§ **STATED PROBLEM**
Copy out all of the data below, putting "Goal:" wherever "Given:" appears and leaving every other character unchanged.

☆ ☆ ☆ ☆

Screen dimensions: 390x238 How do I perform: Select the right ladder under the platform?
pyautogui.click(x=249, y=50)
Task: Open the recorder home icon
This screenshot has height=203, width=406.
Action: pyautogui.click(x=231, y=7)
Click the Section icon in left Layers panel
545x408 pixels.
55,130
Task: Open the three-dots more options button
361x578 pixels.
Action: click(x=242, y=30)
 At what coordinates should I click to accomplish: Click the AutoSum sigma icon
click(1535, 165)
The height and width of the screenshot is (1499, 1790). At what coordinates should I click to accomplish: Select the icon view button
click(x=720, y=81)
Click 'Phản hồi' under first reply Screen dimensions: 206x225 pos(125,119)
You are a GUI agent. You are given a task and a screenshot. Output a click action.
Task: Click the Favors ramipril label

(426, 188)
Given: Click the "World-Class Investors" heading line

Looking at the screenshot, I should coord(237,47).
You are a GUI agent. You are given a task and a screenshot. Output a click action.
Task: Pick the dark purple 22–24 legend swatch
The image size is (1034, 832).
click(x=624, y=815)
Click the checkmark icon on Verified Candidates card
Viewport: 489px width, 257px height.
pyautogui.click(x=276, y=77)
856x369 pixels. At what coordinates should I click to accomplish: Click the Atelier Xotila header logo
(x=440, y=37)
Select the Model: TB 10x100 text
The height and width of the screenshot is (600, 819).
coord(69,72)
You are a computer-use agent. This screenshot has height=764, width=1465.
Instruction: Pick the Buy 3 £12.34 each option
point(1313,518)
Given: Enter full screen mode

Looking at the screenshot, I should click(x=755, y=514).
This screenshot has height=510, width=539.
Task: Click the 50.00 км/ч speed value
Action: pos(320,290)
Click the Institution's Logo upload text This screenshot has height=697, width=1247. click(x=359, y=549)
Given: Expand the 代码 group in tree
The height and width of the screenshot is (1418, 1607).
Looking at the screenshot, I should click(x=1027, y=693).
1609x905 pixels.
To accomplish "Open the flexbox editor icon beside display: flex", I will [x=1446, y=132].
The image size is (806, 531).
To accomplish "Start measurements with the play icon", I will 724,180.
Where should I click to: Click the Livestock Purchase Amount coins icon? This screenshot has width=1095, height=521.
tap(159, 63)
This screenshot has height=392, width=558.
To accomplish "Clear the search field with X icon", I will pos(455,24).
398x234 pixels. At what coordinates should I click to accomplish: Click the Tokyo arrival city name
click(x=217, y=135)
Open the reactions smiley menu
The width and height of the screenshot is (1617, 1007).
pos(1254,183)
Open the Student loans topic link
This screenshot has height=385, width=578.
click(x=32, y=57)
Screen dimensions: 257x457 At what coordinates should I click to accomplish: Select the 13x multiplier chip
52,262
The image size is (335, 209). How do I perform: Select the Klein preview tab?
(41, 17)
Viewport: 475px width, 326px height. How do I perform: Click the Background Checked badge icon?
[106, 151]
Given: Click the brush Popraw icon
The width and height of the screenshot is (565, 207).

☆ ☆ ☆ ☆

§ **CORRECT RESULT**
Screen dimensions: 390x238 How do I perform: Select the right ladder under the platform?
pyautogui.click(x=249, y=50)
Task: Open the recorder home icon
This screenshot has height=203, width=406.
Action: pyautogui.click(x=231, y=7)
Click the Section icon in left Layers panel
545x408 pixels.
55,130
Task: Open the three-dots more options button
361x578 pixels.
Action: click(x=242, y=30)
 At what coordinates should I click to accomplish: Click the AutoSum sigma icon
click(1535, 165)
The height and width of the screenshot is (1499, 1790). At what coordinates should I click to accomplish: Select the icon view button
click(x=720, y=81)
Click 'Phản hồi' under first reply Screen dimensions: 206x225 pos(125,119)
You are a GUI agent. You are given a task and a screenshot. Output a click action.
Task: Click the Favors ramipril label

(426, 188)
Goal: Click the "World-Class Investors" heading line

Looking at the screenshot, I should coord(237,47).
You are a GUI agent. You are given a task and a screenshot. Output a click action.
Task: Pick the dark purple 22–24 legend swatch
The image size is (1034, 832).
click(x=624, y=815)
Click the checkmark icon on Verified Candidates card
Viewport: 489px width, 257px height.
pyautogui.click(x=276, y=77)
856x369 pixels. At what coordinates should I click to accomplish: Click the Atelier Xotila header logo
(x=440, y=37)
Select the Model: TB 10x100 text
The height and width of the screenshot is (600, 819).
coord(69,72)
You are a computer-use agent. This screenshot has height=764, width=1465.
Instruction: Pick the Buy 3 £12.34 each option
point(1313,518)
Goal: Enter full screen mode

Looking at the screenshot, I should click(x=755, y=514).
This screenshot has height=510, width=539.
Task: Click the 50.00 км/ч speed value
Action: pos(320,290)
Click the Institution's Logo upload text This screenshot has height=697, width=1247. click(x=359, y=549)
Goal: Expand the 代码 group in tree
The height and width of the screenshot is (1418, 1607).
Looking at the screenshot, I should click(x=1027, y=693).
1609x905 pixels.
To accomplish "Open the flexbox editor icon beside display: flex", I will [x=1446, y=132].
The image size is (806, 531).
To accomplish "Start measurements with the play icon", I will 724,180.
Where should I click to: Click the Livestock Purchase Amount coins icon? This screenshot has width=1095, height=521.
tap(159, 63)
This screenshot has height=392, width=558.
To accomplish "Clear the search field with X icon", I will pos(455,24).
398x234 pixels. At what coordinates should I click to accomplish: Click the Tokyo arrival city name
click(x=217, y=135)
Open the reactions smiley menu
The width and height of the screenshot is (1617, 1007).
pos(1254,183)
Open the Student loans topic link
This screenshot has height=385, width=578.
click(x=32, y=57)
Screen dimensions: 257x457 At what coordinates should I click to accomplish: Select the 13x multiplier chip
52,262
The image size is (335, 209). How do I perform: Select the Klein preview tab?
(41, 17)
Viewport: 475px width, 326px height. How do I perform: Click the Background Checked badge icon?
[106, 151]
Goal: Click the brush Popraw icon
The width and height of the screenshot is (565, 207).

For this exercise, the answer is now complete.